On Samstag, 6. August 2016 03:11:12 CEST Linus Lüssing wrote:
On Thu, Aug 04, 2016 at 07:56:44AM +0200, Sven Eckelmann wrote:
Ok, looks like the neigh_list edge in my graph is incorrectly there. But
what
about last_bonding_candidate? This definitely has a reference counter (and needs it) and thus your code would cause problems when bonding is enabled.
One more tiny thing, that I noticed during rereading & playing with that part of the code:
The usage of orig_node->last_bonding_candidate looks a lot like rcu-pointer style. However it is read & set without any rcu_dereference() / rcu_assign() wrappers.
It is set+accessed with a spinlock.
With rcu on the read side (and spinlock on the write side) we should guarantee that the rcu protected pointer is mostly read [1]. This is not the case here and thus it is using spinlocks at the moment.
Is something else protecting a simultaneous read (for instance from the neighbor table output) of last_bonding_candidate while being changed via batadv_last_bonding_replace()?
See above
What has the neighbor table output to do with last_bonding_candidate? It doesn't seem to access this pointer. Maybe I am missing something here. Can you please give an example how these are connected.
RCU also doesn't protect the changes to the object itself. It only helps us not to access invalid (free'd) memory regions when another context just replaced our pointer. This is done by splitting the previously (more or less) single operation of removing the object into two phases. One is to remove the object from the datastructure (list, pointer, ..) and then only reclaiming the memory when no one (correctly using rcu) can see the old object anymore. It is possible in the time between the removal from the datastructure that one context sees the new object when accessing the datastructure and another doesn't. Similar things can happen when new objects are added to the datastructure.

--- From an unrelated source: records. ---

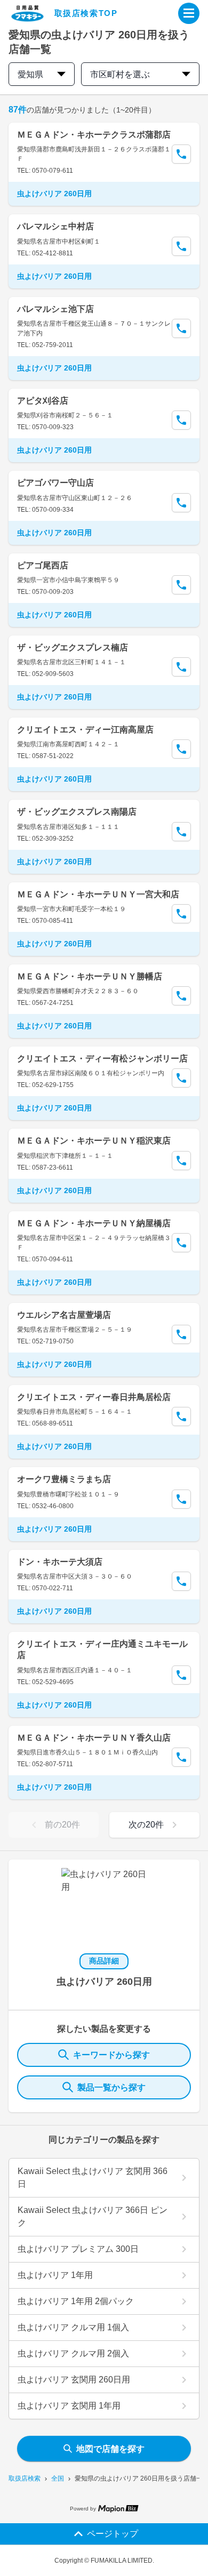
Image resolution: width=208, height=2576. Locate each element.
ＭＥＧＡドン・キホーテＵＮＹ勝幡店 (89, 976)
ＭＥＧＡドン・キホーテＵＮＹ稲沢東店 (94, 1140)
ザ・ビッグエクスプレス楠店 (72, 647)
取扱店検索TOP (86, 13)
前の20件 (62, 1824)
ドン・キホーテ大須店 (59, 1561)
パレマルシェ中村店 (55, 226)
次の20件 (146, 1824)
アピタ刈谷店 (42, 400)
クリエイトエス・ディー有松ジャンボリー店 (102, 1058)
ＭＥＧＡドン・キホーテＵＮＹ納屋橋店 (94, 1223)
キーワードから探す (111, 2054)
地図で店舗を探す (110, 2448)
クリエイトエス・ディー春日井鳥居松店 (94, 1397)
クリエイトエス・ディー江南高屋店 (85, 729)
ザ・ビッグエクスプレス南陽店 (77, 811)
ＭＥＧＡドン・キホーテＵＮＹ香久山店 (94, 1737)
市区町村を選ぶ (120, 74)
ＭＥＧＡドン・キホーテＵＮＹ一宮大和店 (98, 894)
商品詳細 (104, 1961)
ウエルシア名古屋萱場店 (64, 1314)
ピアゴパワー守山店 (55, 482)
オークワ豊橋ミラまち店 (64, 1479)
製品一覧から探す (111, 2087)
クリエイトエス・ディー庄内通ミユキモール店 (102, 1649)
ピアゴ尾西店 (42, 565)
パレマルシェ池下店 (55, 308)
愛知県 (30, 74)
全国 (57, 2478)
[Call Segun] (181, 154)
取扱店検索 (25, 2478)
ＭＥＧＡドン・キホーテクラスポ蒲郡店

Just using the spinlock on both sides gives us the same protection (without the conflicting views of the datastructure from different contexts) - but it would be slower when we have multiple readers (and nearly no writer) trying to access the pointer all the time. This doesn't seem to be the case here because the main function batadv_find_router is at the same time reader+writer.
And just to remind the reader: The content of the object referenced in the datastructure still has to be protected with a spinlock (or something similar) in case multiple contexts may want to change the content.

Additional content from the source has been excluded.